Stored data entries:
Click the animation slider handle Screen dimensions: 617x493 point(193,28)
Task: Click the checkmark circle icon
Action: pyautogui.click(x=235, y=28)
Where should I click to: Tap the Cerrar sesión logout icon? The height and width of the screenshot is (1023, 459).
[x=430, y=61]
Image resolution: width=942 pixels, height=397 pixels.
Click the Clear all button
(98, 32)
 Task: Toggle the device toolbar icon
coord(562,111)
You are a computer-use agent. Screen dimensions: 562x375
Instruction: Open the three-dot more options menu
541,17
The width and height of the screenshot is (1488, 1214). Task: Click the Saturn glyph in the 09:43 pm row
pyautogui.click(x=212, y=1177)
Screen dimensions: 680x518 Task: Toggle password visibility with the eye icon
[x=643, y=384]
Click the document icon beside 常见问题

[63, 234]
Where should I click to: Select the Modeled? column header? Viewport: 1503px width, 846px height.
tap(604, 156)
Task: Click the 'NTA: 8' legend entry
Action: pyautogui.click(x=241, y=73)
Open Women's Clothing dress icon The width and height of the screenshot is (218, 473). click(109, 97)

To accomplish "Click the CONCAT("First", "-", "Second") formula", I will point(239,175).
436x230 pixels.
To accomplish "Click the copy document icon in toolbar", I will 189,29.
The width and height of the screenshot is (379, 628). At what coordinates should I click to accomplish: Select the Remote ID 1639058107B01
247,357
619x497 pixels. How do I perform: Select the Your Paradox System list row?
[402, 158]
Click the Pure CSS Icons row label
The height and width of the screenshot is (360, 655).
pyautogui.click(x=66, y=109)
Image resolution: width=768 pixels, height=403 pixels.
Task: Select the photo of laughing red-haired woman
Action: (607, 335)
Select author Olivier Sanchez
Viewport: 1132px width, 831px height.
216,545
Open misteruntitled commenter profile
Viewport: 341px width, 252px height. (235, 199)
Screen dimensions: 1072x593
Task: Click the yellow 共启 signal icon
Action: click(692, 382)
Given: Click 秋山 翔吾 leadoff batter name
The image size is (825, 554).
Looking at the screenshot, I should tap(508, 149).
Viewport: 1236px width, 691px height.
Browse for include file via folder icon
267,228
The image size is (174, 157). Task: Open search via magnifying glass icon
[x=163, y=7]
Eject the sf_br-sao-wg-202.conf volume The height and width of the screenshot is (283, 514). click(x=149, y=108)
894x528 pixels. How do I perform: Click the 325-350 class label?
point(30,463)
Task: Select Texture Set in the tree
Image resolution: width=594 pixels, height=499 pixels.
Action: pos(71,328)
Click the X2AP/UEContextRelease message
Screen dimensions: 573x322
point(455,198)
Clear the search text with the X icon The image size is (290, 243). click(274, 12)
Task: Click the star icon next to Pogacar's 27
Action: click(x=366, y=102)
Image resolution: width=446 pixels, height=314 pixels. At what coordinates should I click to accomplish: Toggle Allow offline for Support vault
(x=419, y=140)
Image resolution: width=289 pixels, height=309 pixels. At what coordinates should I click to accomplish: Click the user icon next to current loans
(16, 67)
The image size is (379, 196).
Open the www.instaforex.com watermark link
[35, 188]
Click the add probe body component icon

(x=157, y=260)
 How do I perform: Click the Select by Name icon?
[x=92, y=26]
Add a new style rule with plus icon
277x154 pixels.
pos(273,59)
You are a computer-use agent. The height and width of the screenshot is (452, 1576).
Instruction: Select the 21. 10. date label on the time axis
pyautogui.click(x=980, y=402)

* _Exercise brief_: Output only a verbatim copy of the lines spanning from the line that contains "Clear the search" to the end of the records above.

* _Response_:
Clear the search text with the X icon The image size is (290, 243). click(274, 12)
Task: Click the star icon next to Pogacar's 27
Action: click(x=366, y=102)
Image resolution: width=446 pixels, height=314 pixels. At what coordinates should I click to accomplish: Toggle Allow offline for Support vault
(x=419, y=140)
Image resolution: width=289 pixels, height=309 pixels. At what coordinates should I click to accomplish: Click the user icon next to current loans
(16, 67)
The image size is (379, 196).
Open the www.instaforex.com watermark link
[35, 188]
Click the add probe body component icon

(x=157, y=260)
 How do I perform: Click the Select by Name icon?
[x=92, y=26]
Add a new style rule with plus icon
277x154 pixels.
pos(273,59)
You are a computer-use agent. The height and width of the screenshot is (452, 1576).
Instruction: Select the 21. 10. date label on the time axis
pyautogui.click(x=980, y=402)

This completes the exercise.